UDS Prep: Making it easier to fix bugs

Emmet Hikory persia at ubuntu.com
Fri Oct 15 18:15:09 BST 2010


Daniel Holbach wrote:
> at UDS I'd like to discuss how we can make it easier to fix bugs,
> especially for new contributors.
>
> I documented the steps that are necessary at
>
>        http://people.canonical.com/~dholbach/Fixing%20a%20bug.png

    A couple complications to add :)

1) Under "Finding the solution", there's also other distributions, and
downstream.
2) Under "Follow conventions", there's also often writing test cases

> We all know the steps that are necessary and why they are. They are all
> documented (somewhere on the wiki).

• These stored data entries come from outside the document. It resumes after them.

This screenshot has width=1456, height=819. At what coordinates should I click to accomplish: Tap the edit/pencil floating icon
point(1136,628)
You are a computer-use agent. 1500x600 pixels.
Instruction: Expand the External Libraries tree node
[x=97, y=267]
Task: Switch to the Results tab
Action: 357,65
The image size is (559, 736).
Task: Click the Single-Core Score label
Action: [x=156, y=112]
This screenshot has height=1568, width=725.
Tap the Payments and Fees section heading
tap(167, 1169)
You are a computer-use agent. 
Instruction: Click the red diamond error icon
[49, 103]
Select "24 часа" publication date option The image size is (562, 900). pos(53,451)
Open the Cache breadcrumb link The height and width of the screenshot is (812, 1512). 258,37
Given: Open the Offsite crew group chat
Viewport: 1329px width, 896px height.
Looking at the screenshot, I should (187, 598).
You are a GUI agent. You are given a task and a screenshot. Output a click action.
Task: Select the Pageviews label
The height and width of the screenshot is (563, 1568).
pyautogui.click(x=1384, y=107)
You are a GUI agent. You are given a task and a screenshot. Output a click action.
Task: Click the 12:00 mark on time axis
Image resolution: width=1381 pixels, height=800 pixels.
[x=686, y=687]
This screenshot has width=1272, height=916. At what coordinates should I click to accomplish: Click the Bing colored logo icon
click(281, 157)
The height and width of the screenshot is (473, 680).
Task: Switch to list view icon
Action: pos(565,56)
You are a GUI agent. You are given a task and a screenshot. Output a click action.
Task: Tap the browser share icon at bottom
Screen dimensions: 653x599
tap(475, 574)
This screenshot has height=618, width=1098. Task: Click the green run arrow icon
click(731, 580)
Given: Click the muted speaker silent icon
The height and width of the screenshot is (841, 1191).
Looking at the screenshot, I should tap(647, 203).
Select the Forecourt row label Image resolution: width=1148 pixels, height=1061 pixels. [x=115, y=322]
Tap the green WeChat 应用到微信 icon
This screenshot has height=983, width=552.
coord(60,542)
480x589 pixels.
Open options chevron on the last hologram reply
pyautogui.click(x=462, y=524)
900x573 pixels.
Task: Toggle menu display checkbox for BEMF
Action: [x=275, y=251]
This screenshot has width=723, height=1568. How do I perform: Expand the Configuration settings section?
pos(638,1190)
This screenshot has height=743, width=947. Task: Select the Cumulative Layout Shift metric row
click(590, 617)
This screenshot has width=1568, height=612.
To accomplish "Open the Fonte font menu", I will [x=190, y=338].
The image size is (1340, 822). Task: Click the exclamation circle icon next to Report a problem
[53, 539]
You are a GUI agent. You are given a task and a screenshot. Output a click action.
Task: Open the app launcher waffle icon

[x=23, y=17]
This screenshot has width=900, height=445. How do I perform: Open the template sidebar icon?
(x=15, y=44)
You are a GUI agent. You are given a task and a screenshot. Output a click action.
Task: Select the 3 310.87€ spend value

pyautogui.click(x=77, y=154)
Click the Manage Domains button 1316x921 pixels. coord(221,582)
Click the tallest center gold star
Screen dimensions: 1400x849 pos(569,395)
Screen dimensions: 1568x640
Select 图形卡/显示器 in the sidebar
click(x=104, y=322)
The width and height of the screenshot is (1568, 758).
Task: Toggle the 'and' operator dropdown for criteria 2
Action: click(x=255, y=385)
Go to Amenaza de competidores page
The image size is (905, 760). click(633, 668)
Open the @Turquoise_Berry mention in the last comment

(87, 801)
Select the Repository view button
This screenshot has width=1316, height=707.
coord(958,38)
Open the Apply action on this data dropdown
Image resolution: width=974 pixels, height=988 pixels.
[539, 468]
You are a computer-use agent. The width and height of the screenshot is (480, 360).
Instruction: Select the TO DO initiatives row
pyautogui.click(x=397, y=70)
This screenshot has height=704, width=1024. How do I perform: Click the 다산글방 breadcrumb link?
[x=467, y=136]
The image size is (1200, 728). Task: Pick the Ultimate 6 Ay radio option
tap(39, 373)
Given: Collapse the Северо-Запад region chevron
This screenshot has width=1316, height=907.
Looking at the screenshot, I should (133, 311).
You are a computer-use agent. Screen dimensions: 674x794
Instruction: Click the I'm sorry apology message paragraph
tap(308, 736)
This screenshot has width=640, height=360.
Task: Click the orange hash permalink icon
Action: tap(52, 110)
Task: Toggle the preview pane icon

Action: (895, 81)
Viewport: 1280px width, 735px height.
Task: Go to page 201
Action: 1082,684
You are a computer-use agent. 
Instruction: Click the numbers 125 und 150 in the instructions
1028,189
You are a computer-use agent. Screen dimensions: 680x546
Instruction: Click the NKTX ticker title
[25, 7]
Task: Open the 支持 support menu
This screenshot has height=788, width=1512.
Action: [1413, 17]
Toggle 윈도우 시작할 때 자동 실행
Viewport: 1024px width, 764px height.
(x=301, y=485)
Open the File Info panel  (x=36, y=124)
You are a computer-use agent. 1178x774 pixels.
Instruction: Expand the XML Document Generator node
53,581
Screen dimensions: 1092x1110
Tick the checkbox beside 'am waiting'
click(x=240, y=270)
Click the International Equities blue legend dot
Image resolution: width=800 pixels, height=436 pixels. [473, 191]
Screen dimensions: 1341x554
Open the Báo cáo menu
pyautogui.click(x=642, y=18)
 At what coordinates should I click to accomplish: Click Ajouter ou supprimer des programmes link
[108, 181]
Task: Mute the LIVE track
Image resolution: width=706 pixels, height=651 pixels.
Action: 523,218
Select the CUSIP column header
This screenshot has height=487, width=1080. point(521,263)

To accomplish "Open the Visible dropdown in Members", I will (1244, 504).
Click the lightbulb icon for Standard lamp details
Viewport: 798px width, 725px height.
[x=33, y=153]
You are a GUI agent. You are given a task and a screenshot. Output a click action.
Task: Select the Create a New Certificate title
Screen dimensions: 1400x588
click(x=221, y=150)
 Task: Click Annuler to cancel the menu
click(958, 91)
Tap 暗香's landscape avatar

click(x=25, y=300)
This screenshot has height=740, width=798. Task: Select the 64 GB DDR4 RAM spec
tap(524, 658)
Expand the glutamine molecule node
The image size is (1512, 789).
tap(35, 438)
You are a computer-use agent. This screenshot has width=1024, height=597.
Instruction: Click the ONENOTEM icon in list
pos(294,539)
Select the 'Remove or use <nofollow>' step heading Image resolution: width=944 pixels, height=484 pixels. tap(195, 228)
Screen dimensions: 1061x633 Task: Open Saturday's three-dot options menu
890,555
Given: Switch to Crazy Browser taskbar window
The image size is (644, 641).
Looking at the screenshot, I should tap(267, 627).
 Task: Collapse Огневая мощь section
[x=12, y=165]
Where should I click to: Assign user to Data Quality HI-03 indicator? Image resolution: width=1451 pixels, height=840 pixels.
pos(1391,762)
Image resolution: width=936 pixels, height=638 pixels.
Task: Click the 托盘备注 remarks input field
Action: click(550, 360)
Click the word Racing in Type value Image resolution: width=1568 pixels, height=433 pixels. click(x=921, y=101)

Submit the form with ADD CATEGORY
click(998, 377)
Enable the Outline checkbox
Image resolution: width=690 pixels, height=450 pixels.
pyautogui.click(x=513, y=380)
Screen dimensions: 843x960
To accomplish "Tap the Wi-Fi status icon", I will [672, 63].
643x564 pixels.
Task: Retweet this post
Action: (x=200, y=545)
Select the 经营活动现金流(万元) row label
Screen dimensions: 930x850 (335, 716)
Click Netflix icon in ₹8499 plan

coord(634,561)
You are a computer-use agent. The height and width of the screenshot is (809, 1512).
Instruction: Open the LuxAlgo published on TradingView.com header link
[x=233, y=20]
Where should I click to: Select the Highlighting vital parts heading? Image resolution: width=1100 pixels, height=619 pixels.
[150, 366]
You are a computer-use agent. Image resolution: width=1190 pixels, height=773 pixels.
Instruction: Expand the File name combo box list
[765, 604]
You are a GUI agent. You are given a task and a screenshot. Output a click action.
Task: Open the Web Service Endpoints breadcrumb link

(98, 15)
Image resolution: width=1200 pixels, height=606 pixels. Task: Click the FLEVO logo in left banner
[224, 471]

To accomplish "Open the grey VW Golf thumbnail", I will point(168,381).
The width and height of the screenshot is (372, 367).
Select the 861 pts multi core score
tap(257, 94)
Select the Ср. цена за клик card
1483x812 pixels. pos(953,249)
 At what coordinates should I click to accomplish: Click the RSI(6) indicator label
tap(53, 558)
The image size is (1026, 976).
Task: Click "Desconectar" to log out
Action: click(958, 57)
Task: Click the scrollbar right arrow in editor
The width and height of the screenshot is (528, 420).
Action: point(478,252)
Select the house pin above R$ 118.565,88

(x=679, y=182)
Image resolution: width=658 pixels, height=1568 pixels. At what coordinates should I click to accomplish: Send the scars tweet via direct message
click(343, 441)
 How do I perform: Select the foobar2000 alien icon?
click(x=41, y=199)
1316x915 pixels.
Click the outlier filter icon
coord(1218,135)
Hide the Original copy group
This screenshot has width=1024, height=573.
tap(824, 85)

Sometimes there's different choices
> along the way, sometimes steps are mandatory, sometimes optional,
> depending on the case and who you talk to.
>
> When I looked at the resulting diagram I realised how incredibly hard it
> is for new contributors to just "do the right thing".
>
> What can we do to make this easier?

    A lot of this process grew because we had one or another issue
that ended up causing us to add something.  Some of it comes from an
attempt to preserve choice (either by us, or inherited from Debian).
I think we'd do best to avoid attempting to develop a
one-size-fits-all *the way* for new folk to get stuff done.  Instead,
I think we'd do better to enage in two parallel paths:

A) Break down the process of finding a bug to having the fix as far
upstream as makes sense into lots of little steps, and encourage
newcomers to pick some step and repeat it for N bugs.  This makes the
barrier to entry for any of the steps fairly low, and lets someone
contribute effectively quickly.  It also fosters communication and
coordination within the community as people hand off things from one
stage to the next.

    Note that nothing here would involve any of the messiness of
dealing with Ubuntu packaging, Ubuntu conventions, release-stage
considreations, multiple parallel review processes, etc.  Just find
bugs, identify the responsible bit, track down fixes, test them (local
direct conventionless builds are probably fine), and get them
upstream.  While nothing here directly appears to affect Ubuntu, every
bugfix patch that gets upstream improves Ubuntu in the long term, and
it often is not hard to cherrypick such patches if there is some
special need to have them in Ubuntu sooner, or as an SRU.

B) Much more heavily encourage each of the growing number of
development teams to document some realtively easy tasks that can be
done through completion, following procedures, conventions, etc. (the
annoying bits), but using known bugfixes for known packages (e.g.
cherrypicks, backports, merges, upstream updates, etc.).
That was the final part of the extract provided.